Cette méthode permet de séparer les hétéroduplexes des homoduplexes, le TEAA/ADN est élué par de l'acétonitrile.
La concentration d'acétonitrile augmente en fonction du temps pour décrocher en dernier les homoduplexes.
Si quelqu'un à une explication toujours pour l'acétonitrile et l'absorbance en mV?
pour l'absorbance regarde quel type de détecteur à ton HPLC, ça pourrait venir de ça.
c'est possible que ce soit pas de l'absorbance mais autre chose qu'il mesure
il me semble que ce que tu fait s'appèle ou s'apparente à la chromatographie de paire d'ion.
pour l'acétonitrile, l'explication est:
-tu diminue la concentration en TEAA dans la phase stationaire
-et tu diminue la concentration en eau de la phase mobile, ce qui fait que les effets hydrophobes diminuent. (tu rend ton solvant moins polaire)
Bonjour tout le monde,
S'agit-il d'un détecteur UV ?
Dans tous les cas, en fonction du logiciel, les détecteurs renvoient des résultats dans des unités parfois sybillines. Il est en général possible de changer l'Unité, mais ca n'apporte pas grand chose...
Pour ce qui est de tes questions :
- l'effet de l'acétonitrile sur l'élution a été expliquéJ'ai plein d'autres questions comme:
- Comment l'acétonitrile fragilise les liaisons entre le teaa et la colonne?
- Est-ce que l'acétonitrile se fixe sur un des deux ou est éluée?
- Comment fonctionne le dégazeur pour les tampons?
- Quand sont injectés les échantillons d'ADN?
- Comment fonctionne l'accélérateur?
J'espère que quelqu'un s'y connait ...
- l'acétonitrile ne se fixe pas, il traverse la colonne en emportant la TEAA fixée à l'ADN
- le dégaseur comporte une membrane poreuse et une pompe à vide. Sous l'effet du vide, le gaz dissous dans le solvent est évacué à travers la membrane.

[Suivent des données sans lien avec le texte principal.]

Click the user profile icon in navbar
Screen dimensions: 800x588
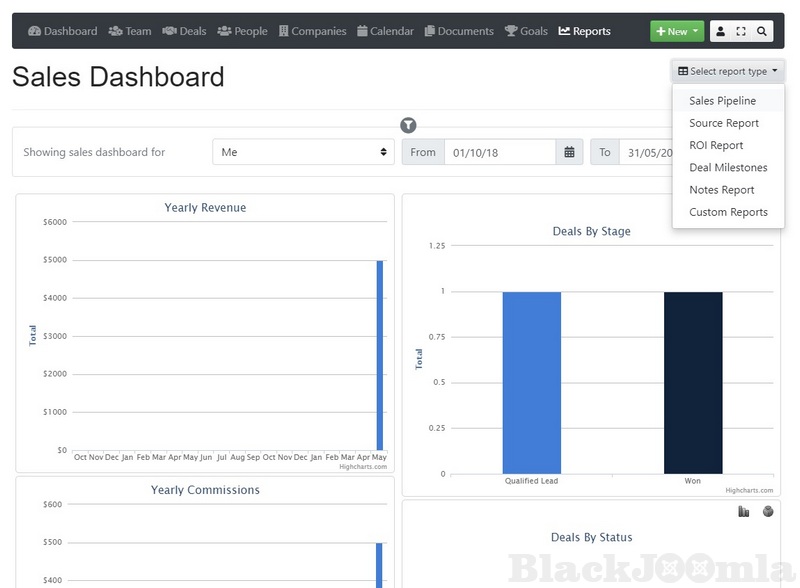click(x=721, y=31)
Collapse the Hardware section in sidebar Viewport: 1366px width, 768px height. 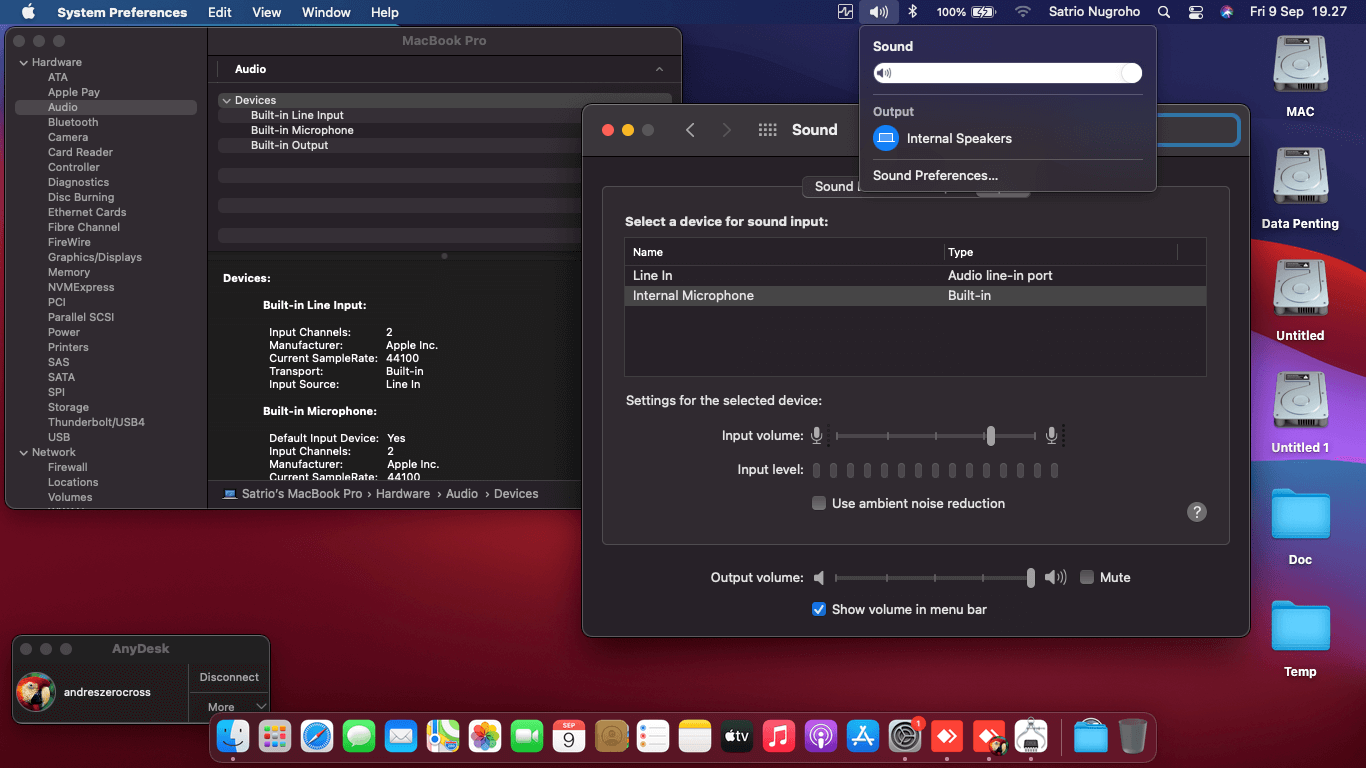(23, 62)
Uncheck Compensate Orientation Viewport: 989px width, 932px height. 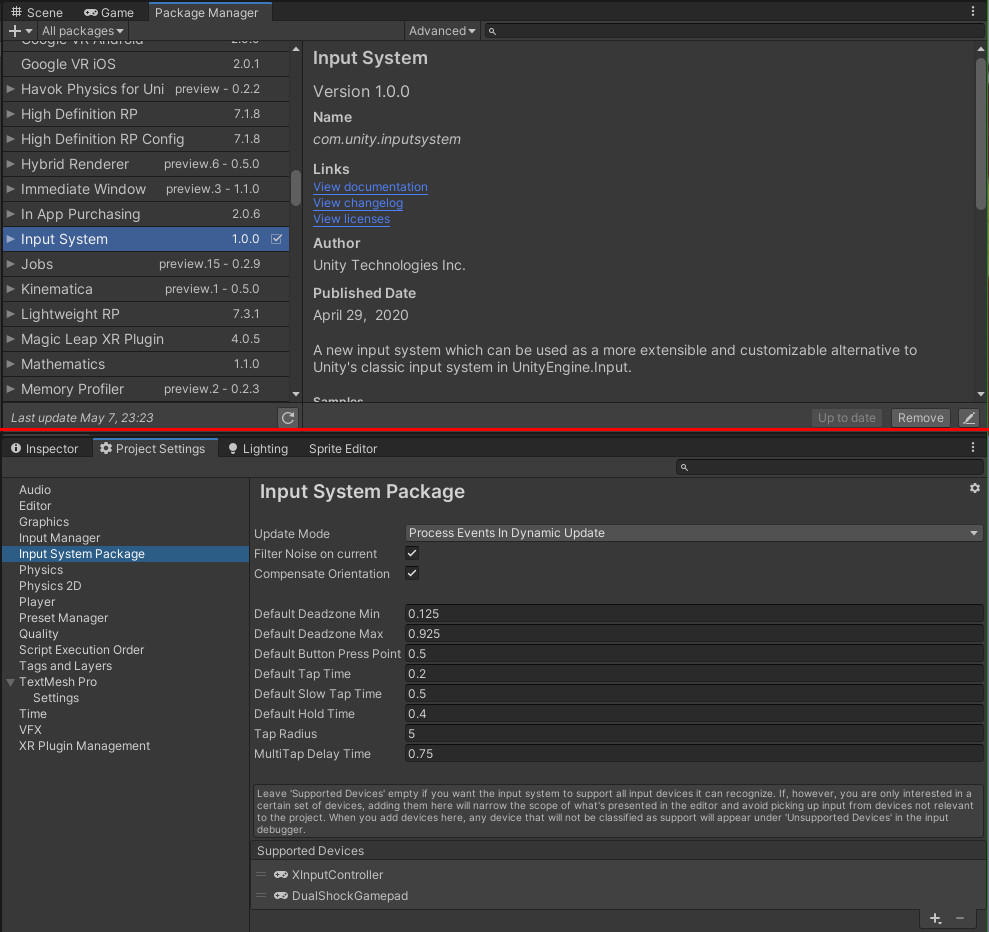pos(411,574)

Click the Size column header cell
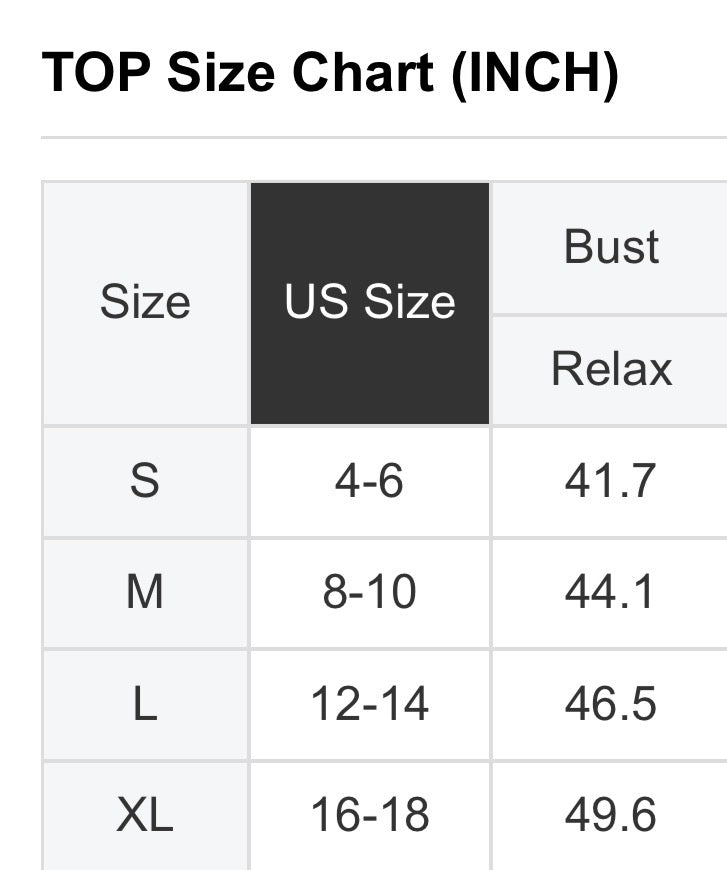coord(145,302)
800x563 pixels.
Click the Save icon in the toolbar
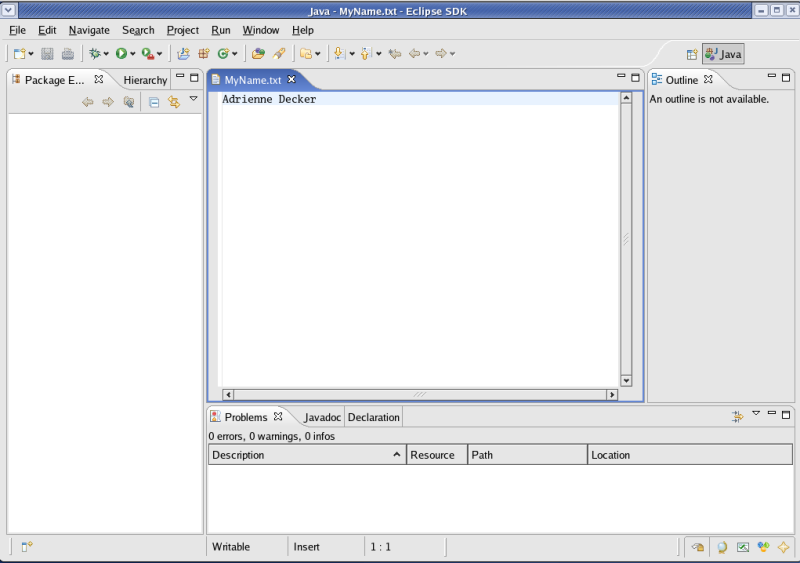[47, 54]
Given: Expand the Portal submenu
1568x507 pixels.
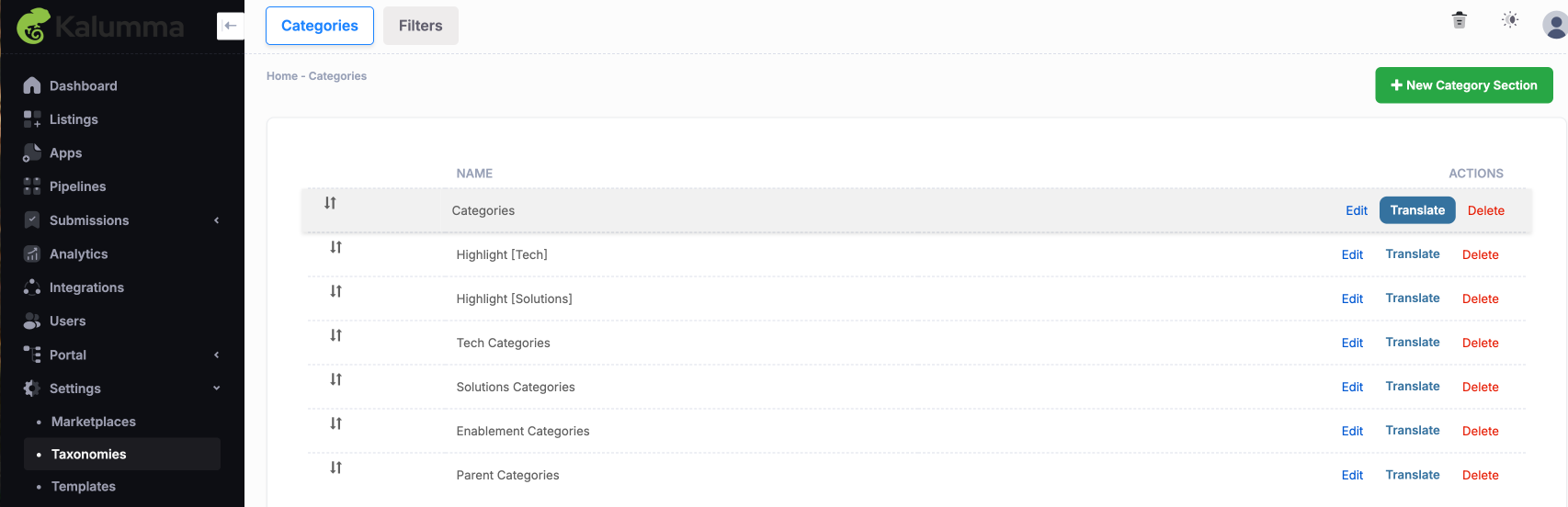Looking at the screenshot, I should click(x=217, y=355).
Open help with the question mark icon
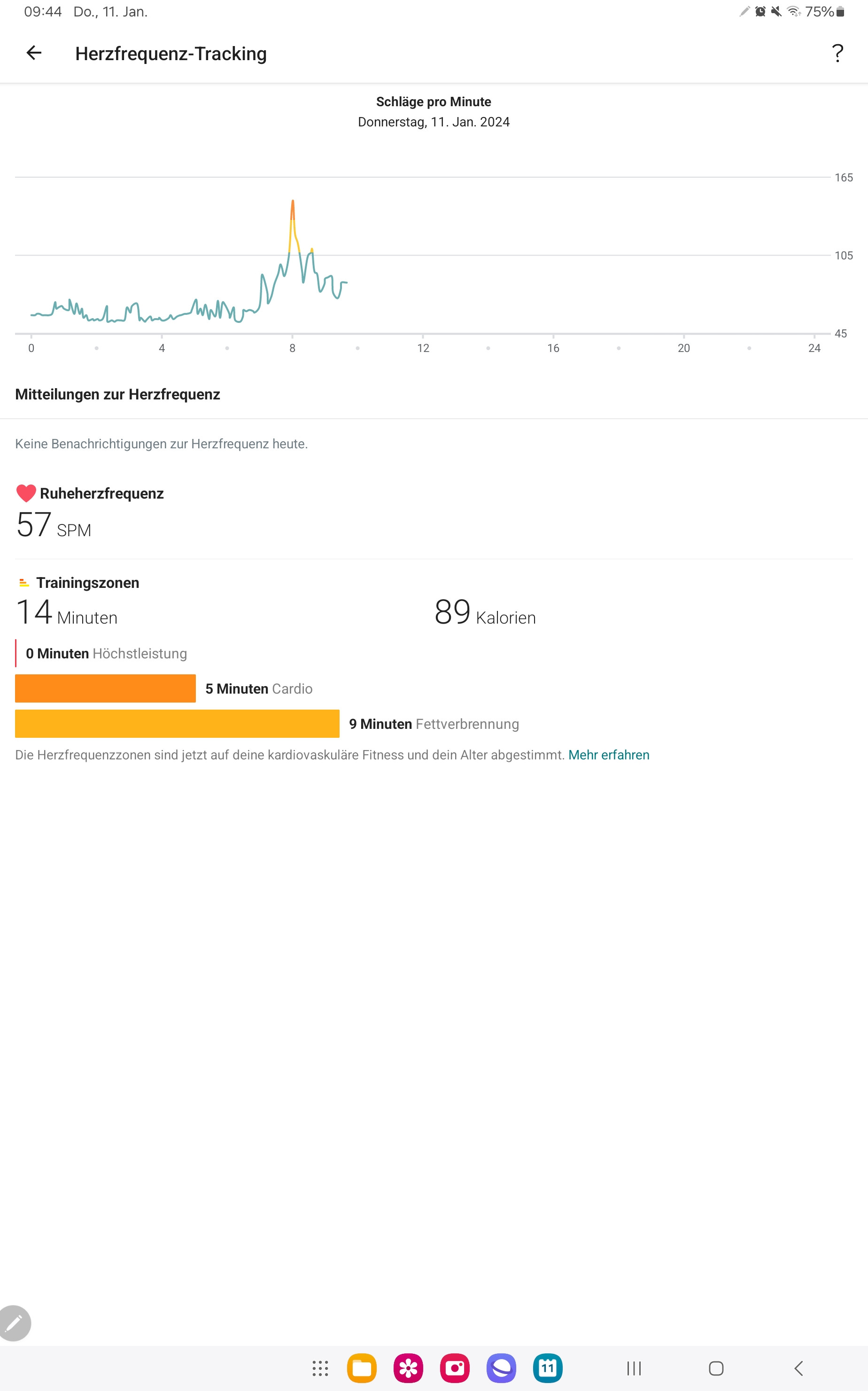 point(837,54)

- Les échantillons d'ADN sont injectés un peu avant l'entrée de la colonne (en général au niveau d'une valve d'injection type rheodyneTM
- Peux-tu détailler ce que tu appelles un accélérateur ?
Bonjour,
Merci beaucoup pour vos réponses.
Il s'agit d'un détecteur UV (lampe au deutérium), pour l'accélérateur je sais juste qu'il est interne(marqué dans le guide transgenomic) et que j'utilise n dHPLC 3500HT, j'en sais pas plus.